No pude continuar la lectura, las lágrimas nublaban mi vista; era la noticia de mi nacimiento escrita por la mano de mi padre. Hice un esfuerzo para tragarme las lágrimas y continué con la lectura: “...ni Valentina ni yo deseábamos el nacimiento de esta criatura pero, ahora que está aquí, sentimos por ella una especial ternura y algo interno e inexplicable nos dice que ella será quien, de alguna manera, perpetuará nuestro recuerdo”.
Sentí una extraña emoción mezcla de amor, paz y de algo concluido. Cerré el libro, lo estreché contra mi pecho y me fui de la casa en silencio, con respeto, como si saliera de un templo.
Cuando llegué a la calle la galerna había cesado. La isla lucía su silueta perfecta en medio de la bahía y el castillo del Monte Igueldo destacaba en su cima mientras el crepúsculo teñía de anaranjado unos jirones de nubes.
Me acerqué hasta la playa, me descalcé y hundí los pies en la arena sintiendo la humedad del agua. Luego me senté en la orilla, frente al mar que me vio nacer y me puse a pensar. Ahora ya sabía por qué estaba en San Sebastián. La casa donde yo nací iba a ser destruida y con ella todo cuanto se encontraba en su interior y aquel libro era un tesoro que yo debía descubrir, era urgente que lo recogiera. Entonces recordé el sueño en el cual mi madre se lamentaba con aquella frase
sin sentido para mí: “...la casa de Ondarreta..., la casa de Ondarreta…” que me hizo viajar hasta aquella ciudad, recordé la ráfaga de aire en el cuarto interior, el tirador desprendido del cajón sin que nadie lo tocara.
Era evidente que “alguien” intentaba avisarme. Sentí un fuerte escalofrío y miré hacia el edificio al que ya no le descubrí vida. En aquel corto espacio de tiempo, había muerto para siempre. Desde la distancia que separaba la playa de la casa, me fijé en la buhardilla. Me quedé petrificada.

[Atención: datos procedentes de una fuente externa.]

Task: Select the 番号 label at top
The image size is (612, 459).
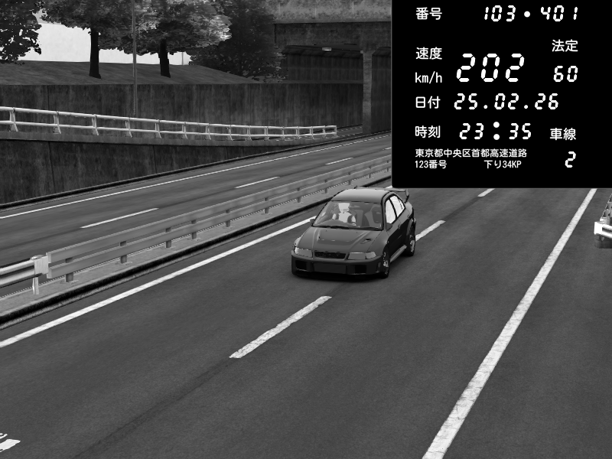Action: click(428, 14)
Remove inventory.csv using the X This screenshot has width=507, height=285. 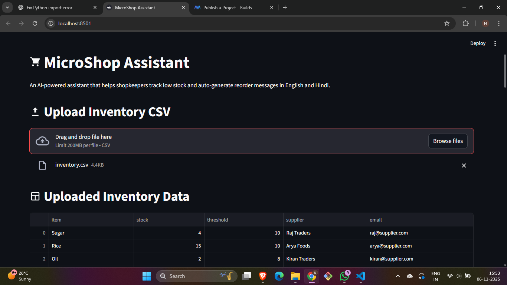[464, 165]
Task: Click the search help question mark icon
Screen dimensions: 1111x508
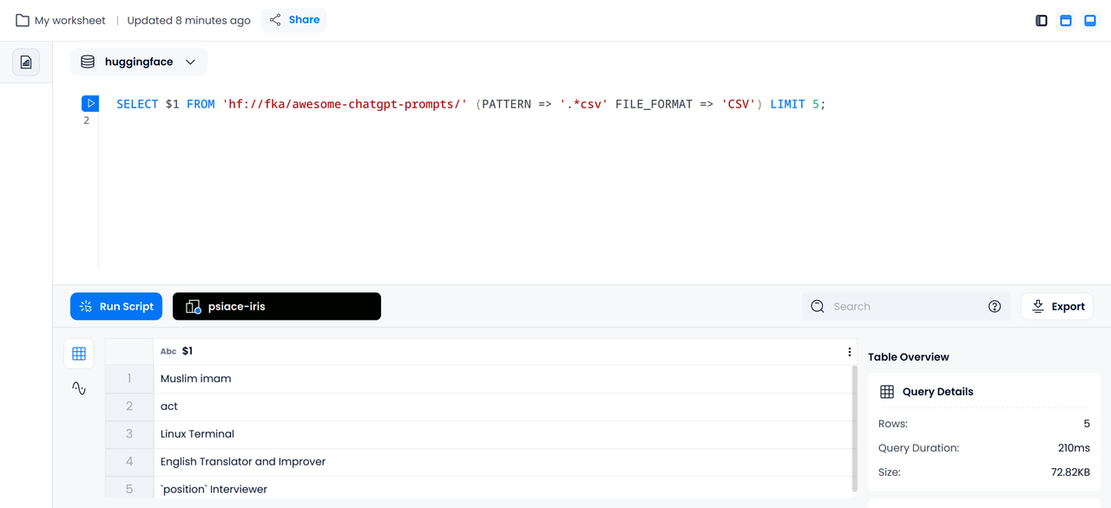Action: click(x=995, y=307)
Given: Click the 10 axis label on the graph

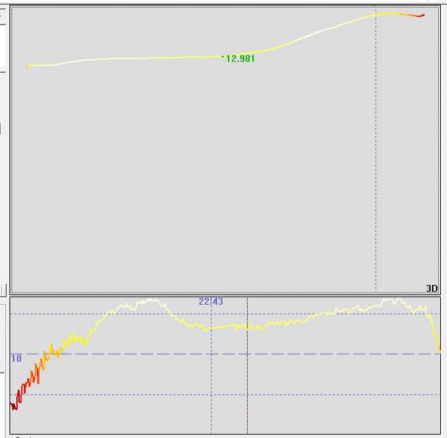Looking at the screenshot, I should tap(17, 358).
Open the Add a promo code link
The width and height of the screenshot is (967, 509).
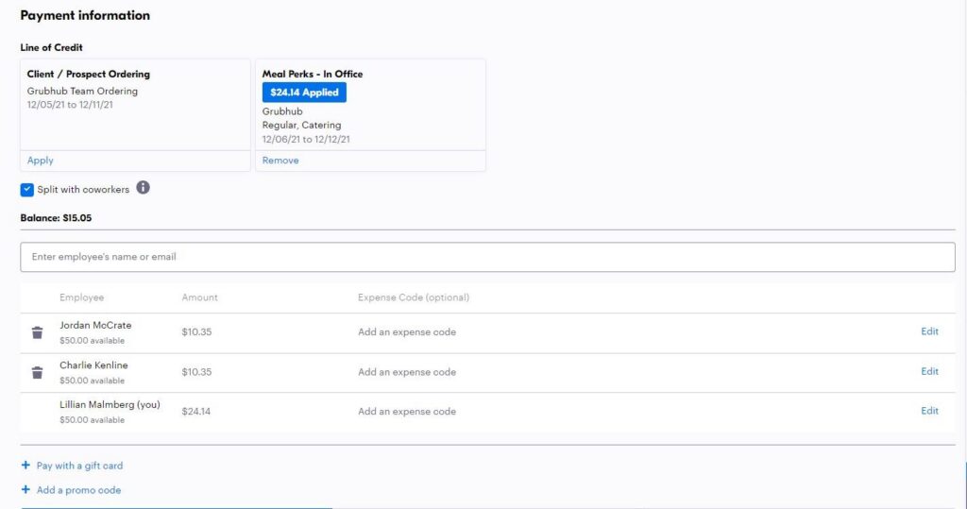tap(78, 490)
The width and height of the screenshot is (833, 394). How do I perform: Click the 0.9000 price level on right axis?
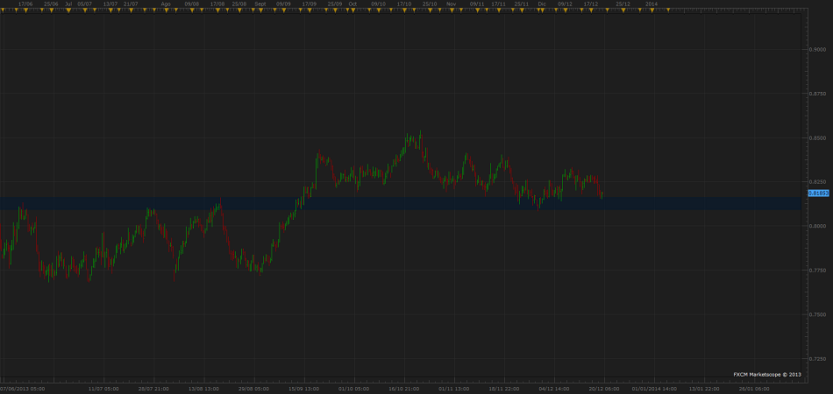pyautogui.click(x=816, y=49)
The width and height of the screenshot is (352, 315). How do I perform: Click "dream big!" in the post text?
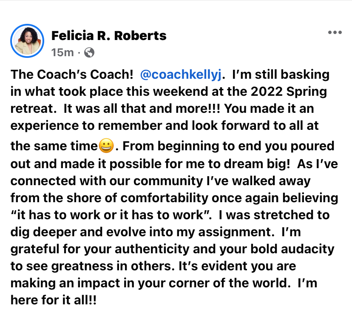257,164
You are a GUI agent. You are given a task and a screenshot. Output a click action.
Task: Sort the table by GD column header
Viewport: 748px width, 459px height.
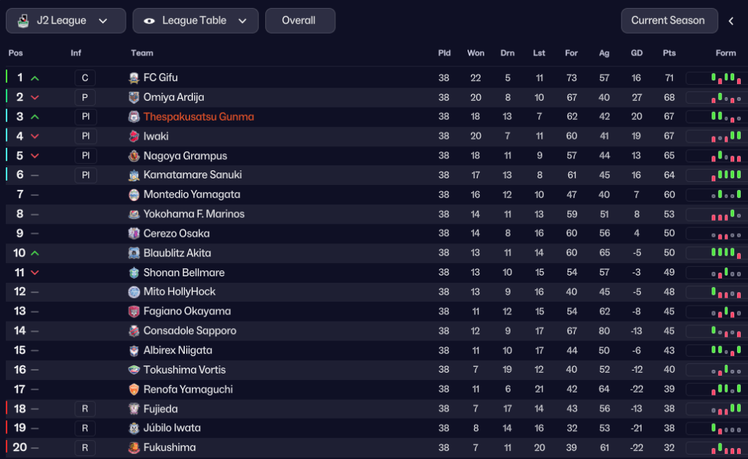(x=636, y=53)
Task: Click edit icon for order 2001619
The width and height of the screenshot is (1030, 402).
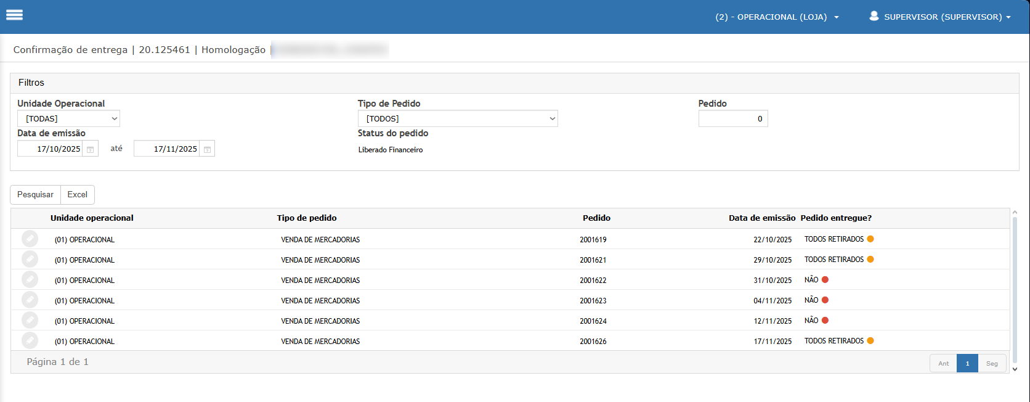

En aquella ventana sin cristales de la cual yo había arrancado la madera que la tapiaba, sonreía con dulzura la figura de mi madre. Inconscientemente levanté una mano para saludarla y ella hizo lo mismo en un ademán de despedida, luego, desapareció.
Recogí mis zapatos y en un paseo lento me dirigí hacia la Concha, debía de tomar el tren de regreso a Madrid, se hacía tarde. La brisa marina acariciaba mi rostro y el mar tenía ahora un hermoso color verde. Volví a mirar el libro que llevaba entre mis manos apretado contra mi pecho y sin poder evitarlo, lloré.